Work item:
Because only the count matters, report how many lines in the material hold the string "computer" and nothing more.
^^^^
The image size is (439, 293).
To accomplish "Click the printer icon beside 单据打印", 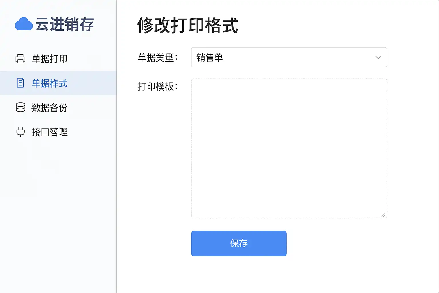I will click(x=20, y=59).
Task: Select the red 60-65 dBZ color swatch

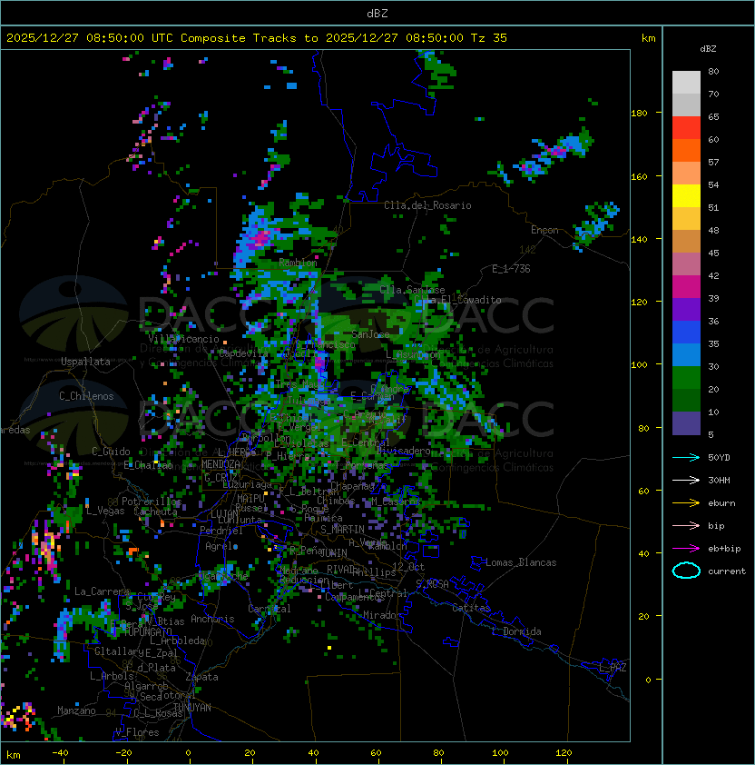Action: (x=686, y=128)
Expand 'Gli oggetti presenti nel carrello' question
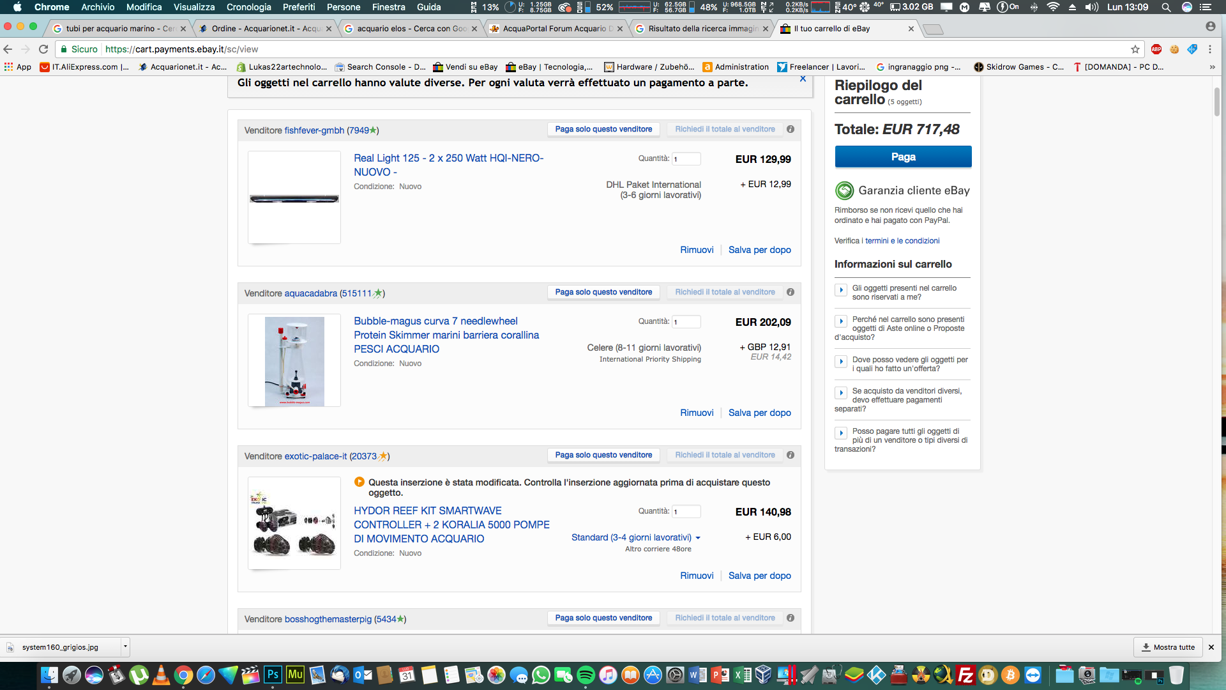1226x690 pixels. click(841, 290)
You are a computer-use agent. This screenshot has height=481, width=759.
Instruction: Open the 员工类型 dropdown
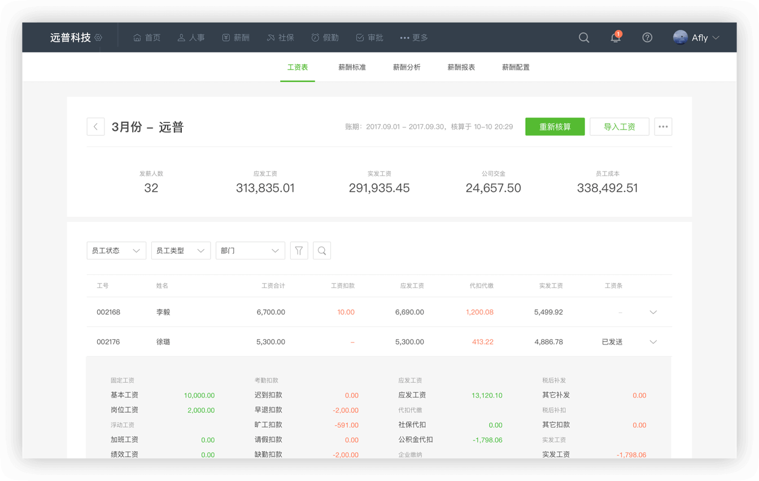point(181,251)
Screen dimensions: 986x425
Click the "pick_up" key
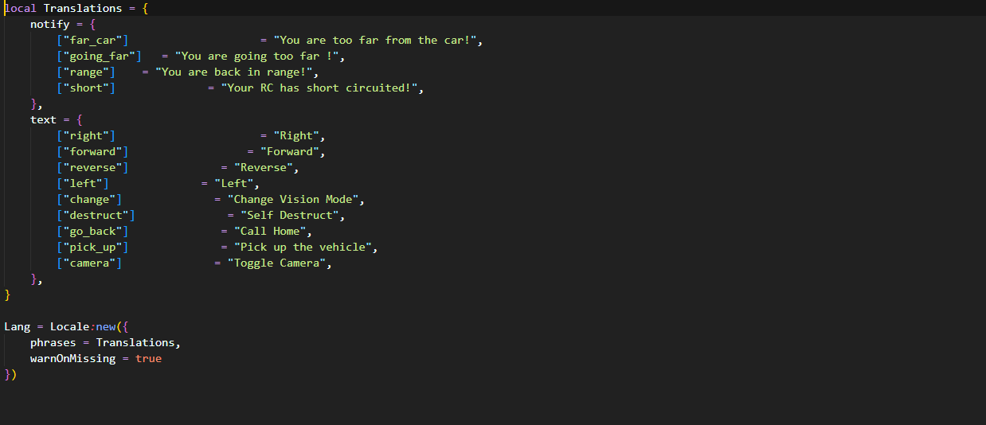pyautogui.click(x=92, y=247)
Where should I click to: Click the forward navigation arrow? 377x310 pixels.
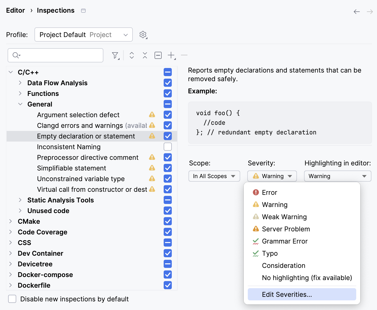[x=369, y=11]
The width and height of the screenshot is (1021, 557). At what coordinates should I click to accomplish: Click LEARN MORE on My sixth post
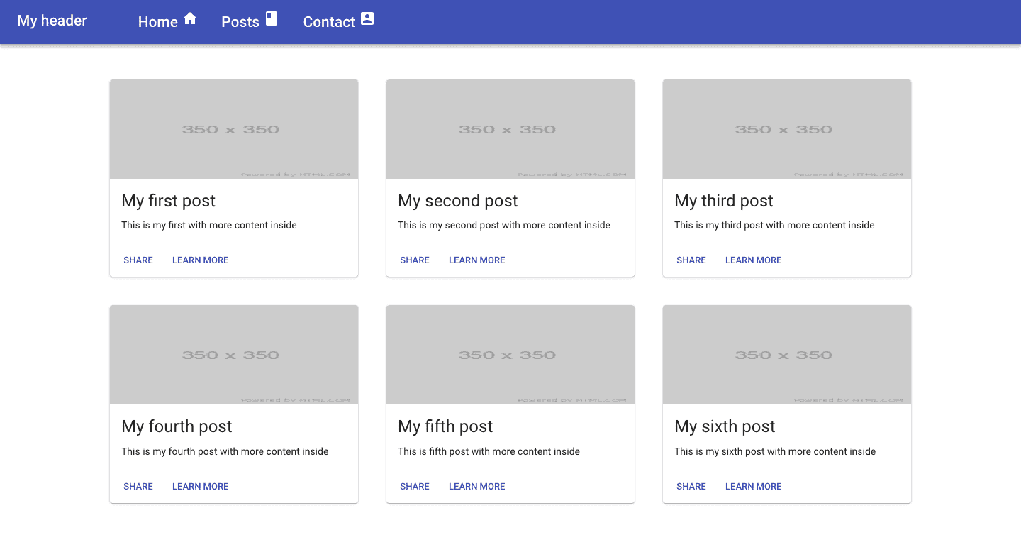click(x=753, y=487)
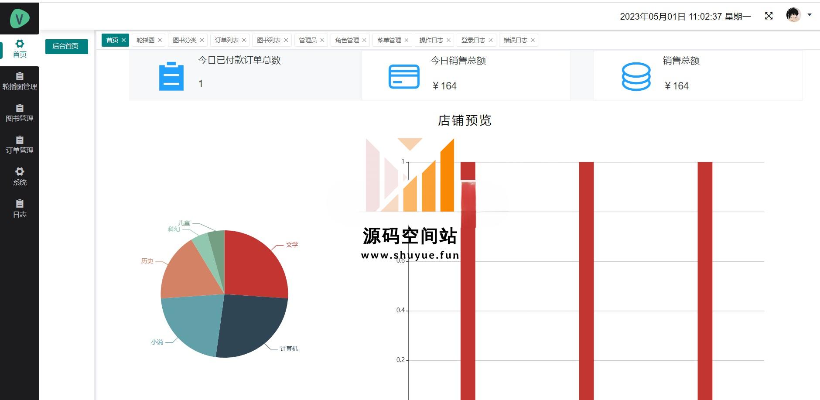Open 系统 settings in sidebar
The width and height of the screenshot is (820, 400).
coord(20,177)
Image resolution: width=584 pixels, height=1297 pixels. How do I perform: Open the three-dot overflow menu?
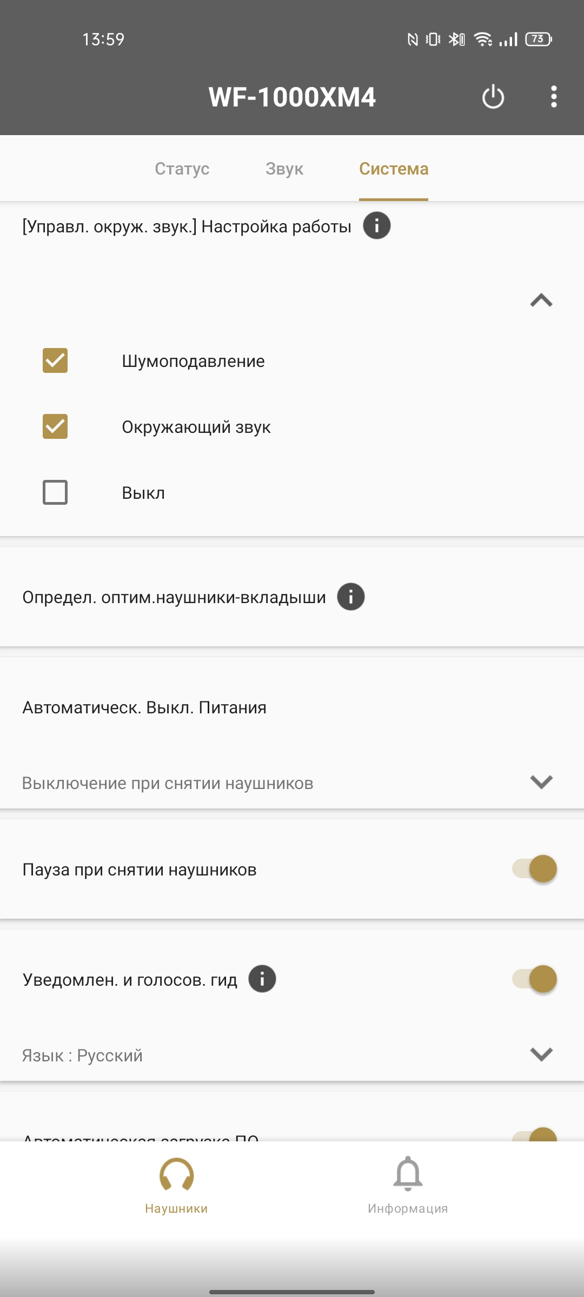pyautogui.click(x=554, y=97)
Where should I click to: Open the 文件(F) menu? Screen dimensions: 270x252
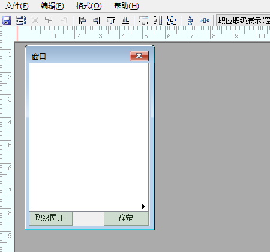[x=17, y=6]
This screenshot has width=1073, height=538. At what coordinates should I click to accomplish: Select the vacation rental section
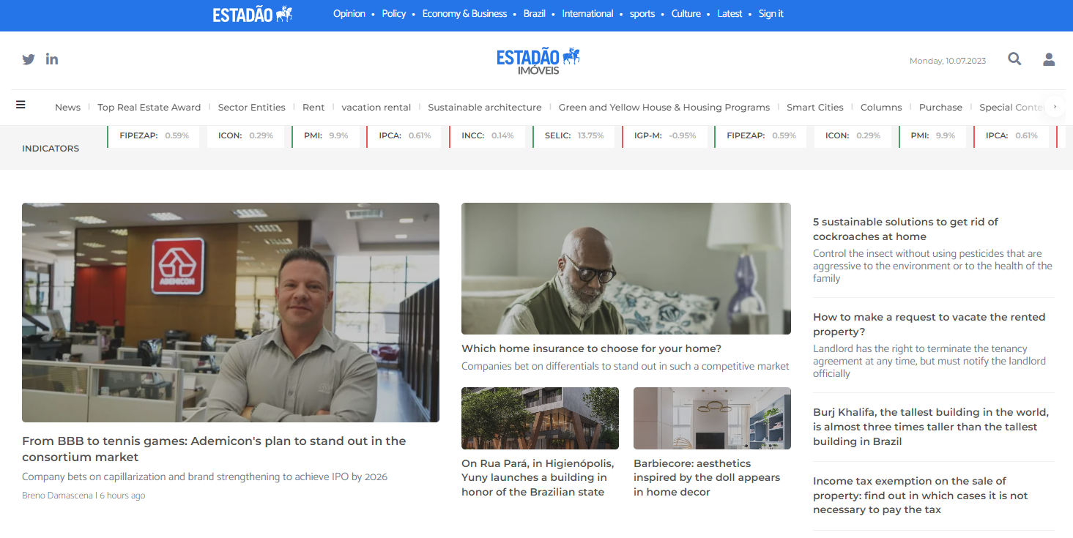coord(376,107)
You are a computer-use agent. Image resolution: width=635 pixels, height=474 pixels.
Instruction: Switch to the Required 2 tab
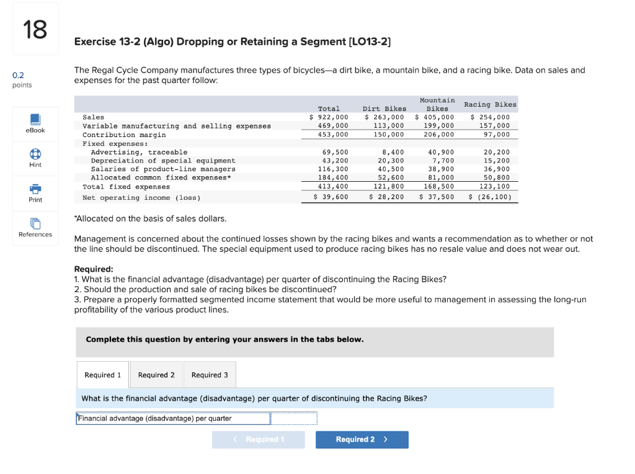(x=156, y=374)
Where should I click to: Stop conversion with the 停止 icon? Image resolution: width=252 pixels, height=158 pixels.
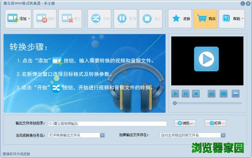[147, 18]
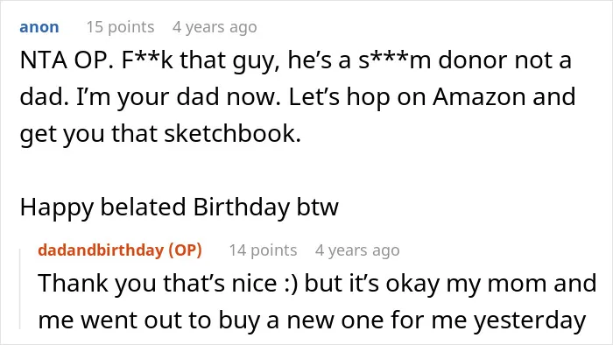Click the Happy belated Birthday btw line

(x=179, y=207)
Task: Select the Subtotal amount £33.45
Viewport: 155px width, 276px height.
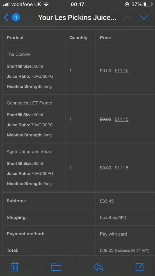Action: point(107,201)
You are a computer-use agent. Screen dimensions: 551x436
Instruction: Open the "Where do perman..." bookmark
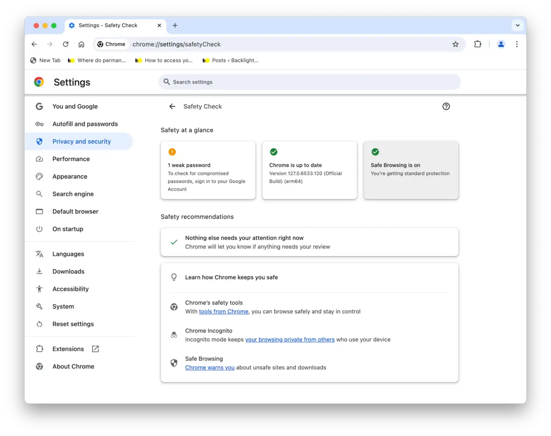(97, 60)
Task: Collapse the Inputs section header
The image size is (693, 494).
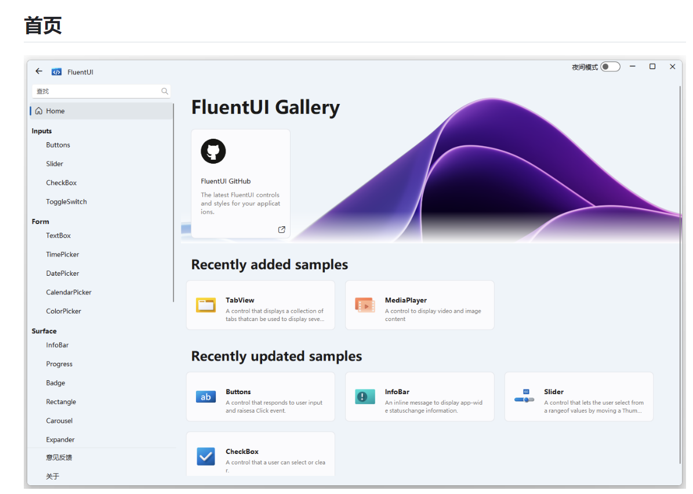Action: point(41,131)
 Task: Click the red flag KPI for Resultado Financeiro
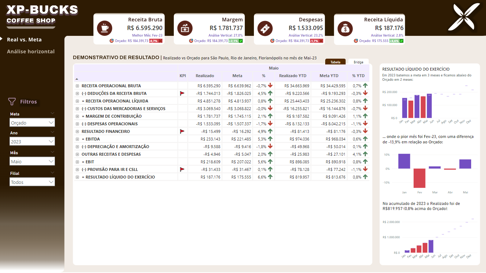point(183,131)
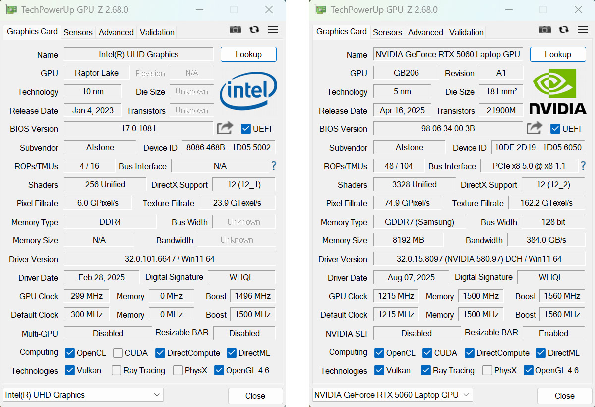Click the refresh icon in Intel window
This screenshot has height=407, width=595.
[x=254, y=30]
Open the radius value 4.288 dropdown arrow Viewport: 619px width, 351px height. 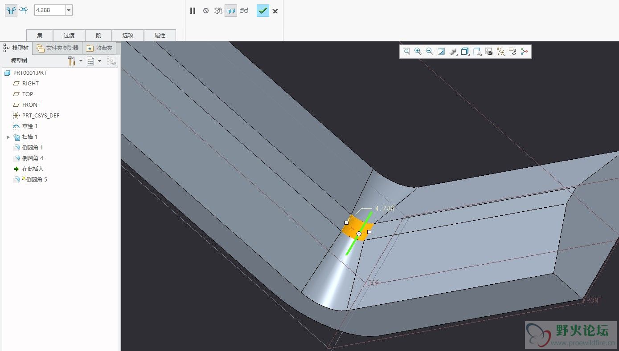69,10
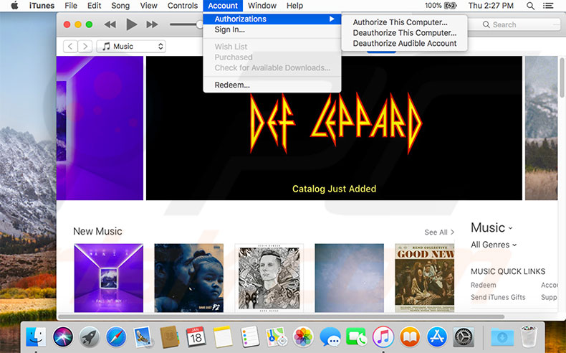Open the App Store dock icon
The width and height of the screenshot is (566, 353).
coord(436,336)
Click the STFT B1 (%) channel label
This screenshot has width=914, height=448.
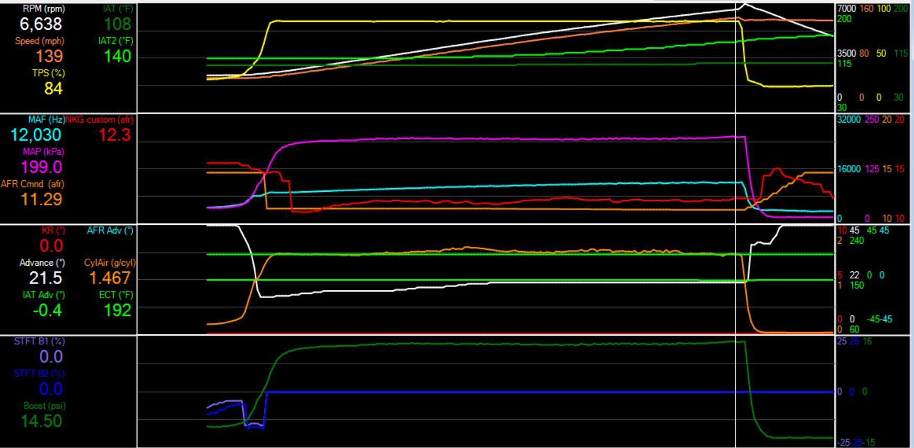tap(39, 341)
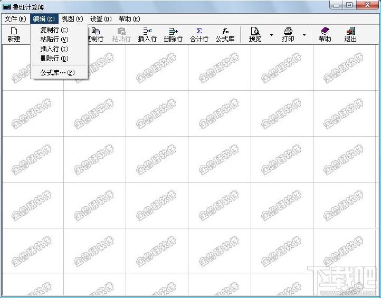Open the 设置(O) menu
381x298 pixels.
(x=101, y=18)
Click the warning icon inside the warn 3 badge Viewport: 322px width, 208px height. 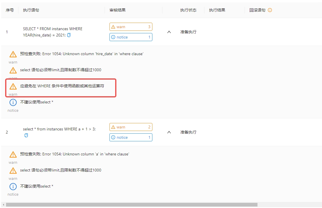(x=113, y=26)
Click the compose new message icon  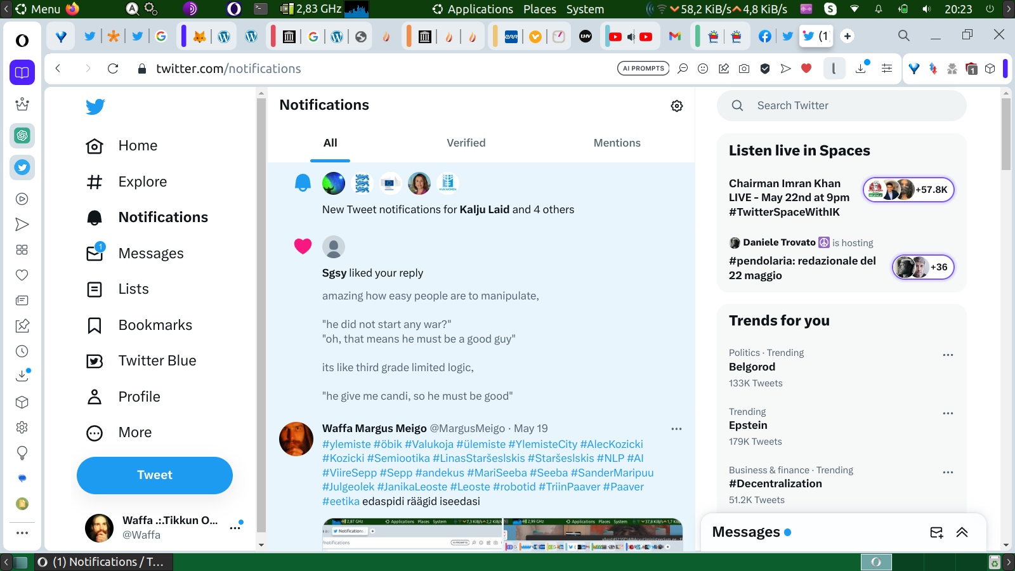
^^^^
Task solution:
3